··· Raw data
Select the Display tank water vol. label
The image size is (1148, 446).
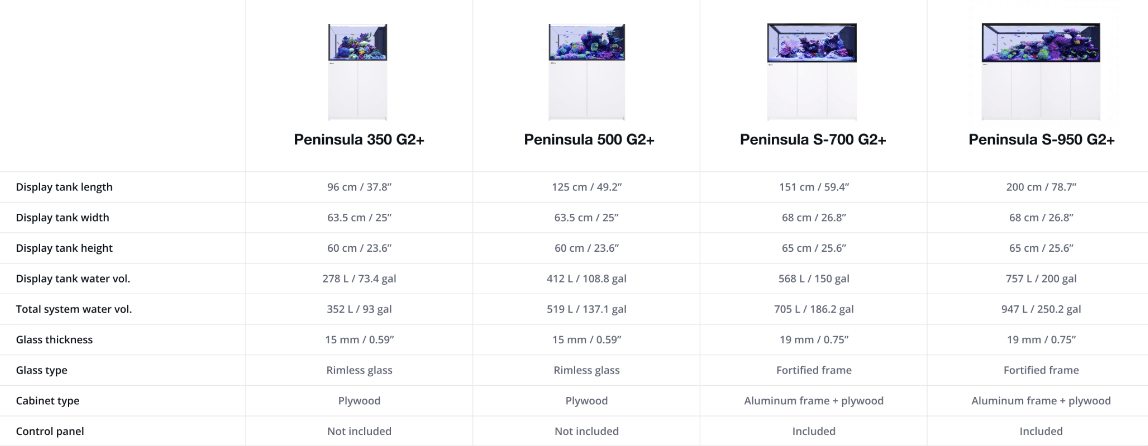[73, 278]
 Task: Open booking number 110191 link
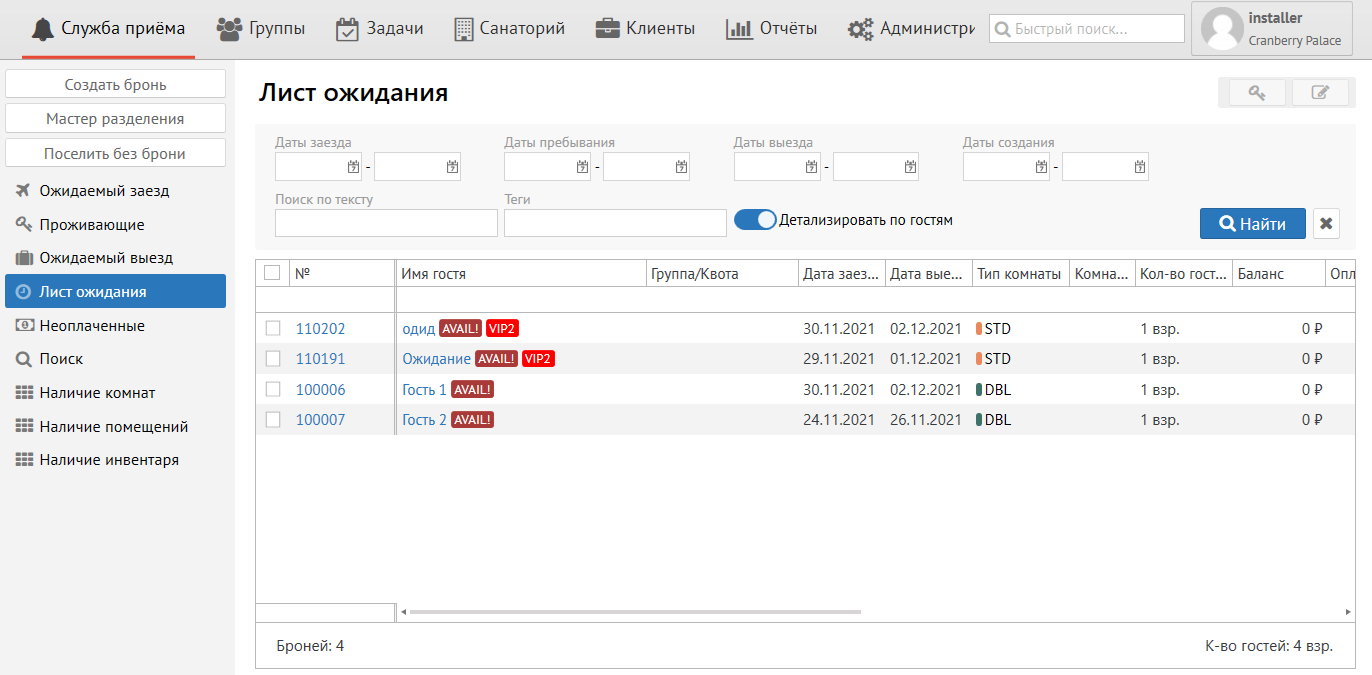(x=320, y=359)
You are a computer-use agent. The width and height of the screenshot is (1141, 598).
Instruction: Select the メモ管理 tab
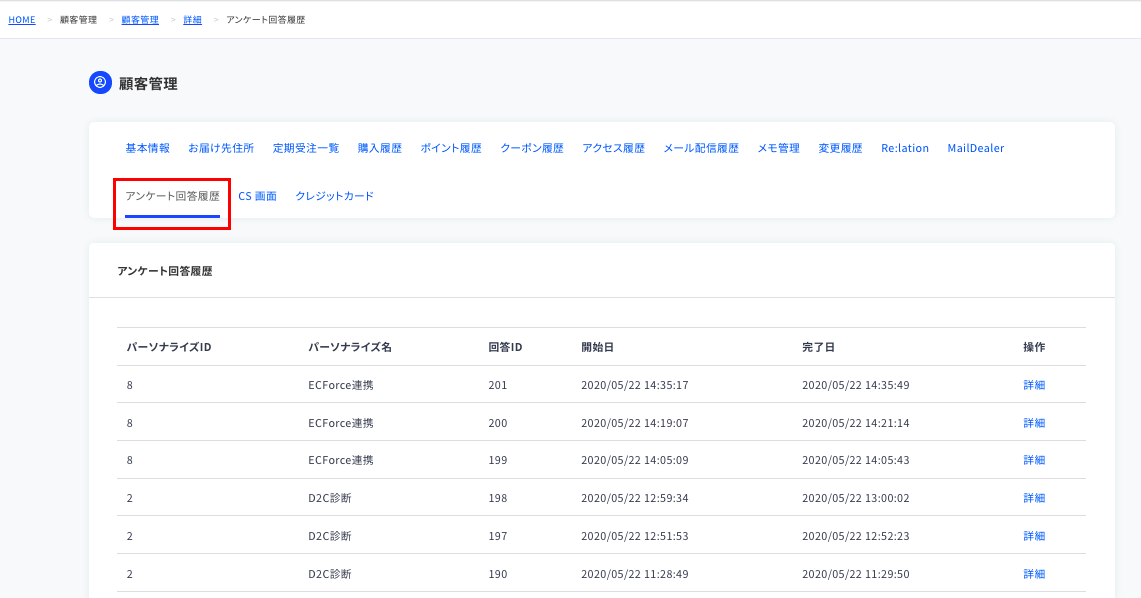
······
# Work to be completed
From the first line to the last, repeat the data above exactly and leave the pictures out.

# Answer to the exercise
Select the Display tank water vol. label
The image size is (1148, 446).
[73, 278]
 Task: Open booking number 110191 link
(x=320, y=359)
You are a computer-use agent. The width and height of the screenshot is (1141, 598).
Instruction: Select the メモ管理 tab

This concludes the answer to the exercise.